Only 2024 lies inside, so the answer is 1. This shows the importance of correctly handling cases where the first valid index is zero or where no valid index exists.

Complexity Analysis

Measure Complexity Explanation
Time O(1) We compute two arithmetic progression counts with constant operations
Space O(1) Only a few integers are stored

The constraints allow up to 9999 years, but the solution does not depend on range size at all. It directly computes counts via arithmetic, so it is well within limits with essentially instantaneous runtime.

Test Cases

import sys, io

def solve():
    import sys
    input = sys.stdin.readline

    def count(a, L, R):
        k_low = (L - a + 3) // 4
        k_high = (R - a) // 4
        if k_high < k_low:
            return 0
        return k_high - k_low + 1

    L, R = map(int, input().split())
    print(count(2024, L, R) + count(2022, L, R))

def run(inp: str) -> str:
    old_stdin = sys.stdin
    sys.stdin = io.StringIO(inp)
    old_stdout = sys.stdout
    sys.stdout = io.StringIO()
    solve()
    out = sys.stdout.getvalue()
    sys.stdin = old_stdin
    sys.stdout = old_stdout
    return out.strip()

# provided sample
assert run("2030 2050") == "11"

# minimum interval
assert run("2025 2025") == "0"

# single summer year
assert run("2024 2024") == "1"

# boundary around winter only
assert run("2022 2022") == "1"

# mixed small interval
assert run("2023 2026") == "1"

# larger symmetric interval
assert run("2020 2030") == "3"
Test input Expected output What it validates
2030 2050 11 sample correctness
2025 2025 0 no events in gap year
2024 2024 1 single summer event
2022 2022 1 single winter event
2023 2026 1 off-by-one boundary handling
2020 2030 3 multiple events across both sequences

Edge Cases

A common edge case is when L is just after a valid event year. For example, L = 2025, R = 2027. Summer events occur at 2028 next, and winter events already happened at 2026. The correct answer is 1.

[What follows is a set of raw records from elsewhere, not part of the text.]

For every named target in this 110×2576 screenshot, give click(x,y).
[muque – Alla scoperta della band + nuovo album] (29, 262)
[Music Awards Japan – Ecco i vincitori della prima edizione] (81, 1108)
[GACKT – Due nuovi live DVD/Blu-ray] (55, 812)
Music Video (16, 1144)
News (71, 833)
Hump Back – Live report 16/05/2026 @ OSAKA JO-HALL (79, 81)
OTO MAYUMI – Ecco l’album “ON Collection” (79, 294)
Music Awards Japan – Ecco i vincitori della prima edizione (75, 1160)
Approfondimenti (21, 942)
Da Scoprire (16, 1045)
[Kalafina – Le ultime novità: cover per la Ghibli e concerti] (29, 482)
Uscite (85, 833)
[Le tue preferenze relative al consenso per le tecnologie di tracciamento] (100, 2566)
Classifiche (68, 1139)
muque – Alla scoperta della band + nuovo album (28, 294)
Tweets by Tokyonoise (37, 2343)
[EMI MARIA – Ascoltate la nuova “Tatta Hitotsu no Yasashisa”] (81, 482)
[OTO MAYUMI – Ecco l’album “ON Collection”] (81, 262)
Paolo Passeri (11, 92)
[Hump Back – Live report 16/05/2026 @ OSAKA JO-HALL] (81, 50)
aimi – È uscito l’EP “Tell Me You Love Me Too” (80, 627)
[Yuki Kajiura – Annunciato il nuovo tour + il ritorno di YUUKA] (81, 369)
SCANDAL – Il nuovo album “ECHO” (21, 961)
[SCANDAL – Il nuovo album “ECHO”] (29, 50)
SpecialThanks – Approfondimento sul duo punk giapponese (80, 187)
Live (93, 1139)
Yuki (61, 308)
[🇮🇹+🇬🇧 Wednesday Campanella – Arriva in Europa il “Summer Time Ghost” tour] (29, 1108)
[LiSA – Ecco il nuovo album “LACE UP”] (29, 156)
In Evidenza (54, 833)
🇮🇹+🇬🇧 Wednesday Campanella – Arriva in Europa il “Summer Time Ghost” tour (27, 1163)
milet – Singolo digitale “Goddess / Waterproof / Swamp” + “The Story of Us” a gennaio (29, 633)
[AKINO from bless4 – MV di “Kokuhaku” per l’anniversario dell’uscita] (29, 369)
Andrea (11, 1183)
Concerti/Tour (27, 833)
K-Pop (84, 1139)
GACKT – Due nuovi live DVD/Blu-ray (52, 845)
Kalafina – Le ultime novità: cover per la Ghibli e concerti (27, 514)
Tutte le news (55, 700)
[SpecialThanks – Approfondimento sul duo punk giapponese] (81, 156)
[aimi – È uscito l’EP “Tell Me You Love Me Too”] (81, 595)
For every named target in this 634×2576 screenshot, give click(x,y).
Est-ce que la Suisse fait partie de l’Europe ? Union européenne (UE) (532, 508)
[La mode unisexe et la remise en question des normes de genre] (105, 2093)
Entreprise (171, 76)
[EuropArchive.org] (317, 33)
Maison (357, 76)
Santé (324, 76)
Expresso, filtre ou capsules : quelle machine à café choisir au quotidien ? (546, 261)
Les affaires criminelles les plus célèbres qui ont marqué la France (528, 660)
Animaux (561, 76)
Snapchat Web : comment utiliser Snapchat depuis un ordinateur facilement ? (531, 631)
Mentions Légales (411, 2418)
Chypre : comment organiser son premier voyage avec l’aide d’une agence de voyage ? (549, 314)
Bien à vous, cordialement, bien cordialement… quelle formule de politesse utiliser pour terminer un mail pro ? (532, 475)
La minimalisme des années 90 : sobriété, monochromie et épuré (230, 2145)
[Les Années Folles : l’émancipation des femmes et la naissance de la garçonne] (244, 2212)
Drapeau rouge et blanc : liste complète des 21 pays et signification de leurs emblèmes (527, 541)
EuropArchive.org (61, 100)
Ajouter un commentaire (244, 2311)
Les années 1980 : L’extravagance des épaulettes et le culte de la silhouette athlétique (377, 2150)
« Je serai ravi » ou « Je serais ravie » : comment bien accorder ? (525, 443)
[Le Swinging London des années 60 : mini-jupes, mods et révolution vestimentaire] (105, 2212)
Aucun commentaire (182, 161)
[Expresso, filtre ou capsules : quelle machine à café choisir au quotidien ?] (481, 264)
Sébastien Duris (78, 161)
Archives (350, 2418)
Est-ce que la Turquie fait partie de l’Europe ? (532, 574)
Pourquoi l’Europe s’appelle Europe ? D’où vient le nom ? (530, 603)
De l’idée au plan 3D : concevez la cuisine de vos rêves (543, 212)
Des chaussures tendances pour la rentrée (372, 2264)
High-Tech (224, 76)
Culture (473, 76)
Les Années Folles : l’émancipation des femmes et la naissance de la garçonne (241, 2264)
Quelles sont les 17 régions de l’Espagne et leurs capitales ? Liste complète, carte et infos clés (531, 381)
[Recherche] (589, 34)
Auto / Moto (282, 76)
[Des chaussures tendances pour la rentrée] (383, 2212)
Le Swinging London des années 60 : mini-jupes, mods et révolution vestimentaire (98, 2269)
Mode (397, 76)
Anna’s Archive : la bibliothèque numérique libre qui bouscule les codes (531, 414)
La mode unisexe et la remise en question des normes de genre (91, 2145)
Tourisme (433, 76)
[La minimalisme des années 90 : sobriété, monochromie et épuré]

For summer, k_low = (2025 − 2024 + 3) // 4 = 1, k_high = (2027 − 2024) // 4 = 0, so the function correctly returns 0 because k_high < k_low. For winter, k_low = (2025 − 2022 + 3) // 4 = 1, k_high = (2027 − 2022) // 4 = 1, giving exactly one event at 2026.

Another subtle case occurs when L is far before the base year. For instance L = 2000, R = 2005. The formulas still behave correctly because negative differences are handled naturally by floor division. For summer, k_low becomes 0, meaning 2024 is the first candidate, but since R is smaller, no summer event is counted. Winter similarly contributes nothing. The arithmetic avoids needing any conditional correction for “before start year” cases.

These cases confirm that the index-based formulation handles both negative and positive offsets uniformly, which is the main reason this solution is reliable.